Students remember where they were Sept. 11

September 12, 2011 | Features, UToday
By Staff

Most of today’s undergraduate students at The University of Toledo were in their elementary or middle school classrooms on the morning of Sept. 11, 2011.

UT students, faculty and staff joined hands and formed a prayer circle on Centennial Mall Sept. 11, 2001.

UT students, faculty and staff joined hands and formed a prayer circle on Centennial Mall Sept. 11, 2001.

For some, teachers turned on the news and informed the students of what was happening in New York, Washington and Pennsylvania. In those classrooms of children and young teenagers, it was total silence as they watched history unfold.

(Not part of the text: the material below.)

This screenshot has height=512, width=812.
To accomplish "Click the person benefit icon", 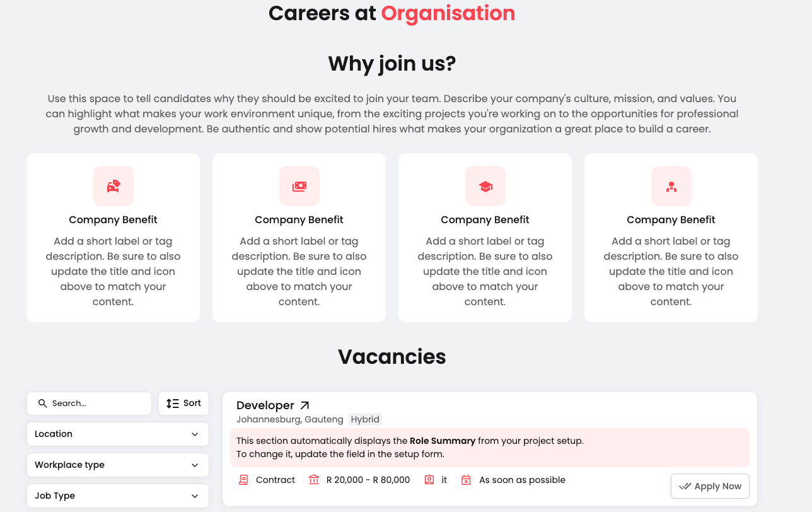I will [671, 186].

Others didn’t learn the full magnitude of what happened until they got home from school and their parents explained the planned attacks on the World Trade Center and Pentagon.

Lana Thornhill, a 21-year-old senior majoring in early childhood education from Macedonia, Ohio, was in sixth grade at Bethel Christian in Parma, Ohio. She remembers being in the classroom that morning when her teacher entered the room “with a shocked look on her face, and she told us what happened.”

“We didn’t do much else for the rest of the day, and then our parents came to pick us up,” she said. “It was a sad day.”

Spencer Rizk, a 19-year-old freshman majoring in anthropology, remembers his third-grade teacher crying on the phone in class because her son was in New York.

Ellen Gregory, 17, a freshman in education, also was in third grade, but outside for a fire drill when the school was informed of what happened through the PA system.

A junior in high school at the time, Julie Studer, 26, an education graduate student, was at the orthodontist and watched the news while in the office.

Basil Lowe, a 19-year-old sophomore majoring in history, recalled, “I was so excited to turn 10 the next day, but then it became such a gloomy day.”

Basil, who is from Temperance, Mich., was in the library of Jackman Road Elementary School when a teacher entered the room looking panicked and asked for a television to be turned on.

“I saw the second plane hit the South Tower and remembered thinking, ‘How could someone hit a building that big?’” he said. “It was a horrible day.”

UT students said they planned to spend the day watching 10-year anniversary coverage on television and taking the time to remember and pray for the lives that were lost.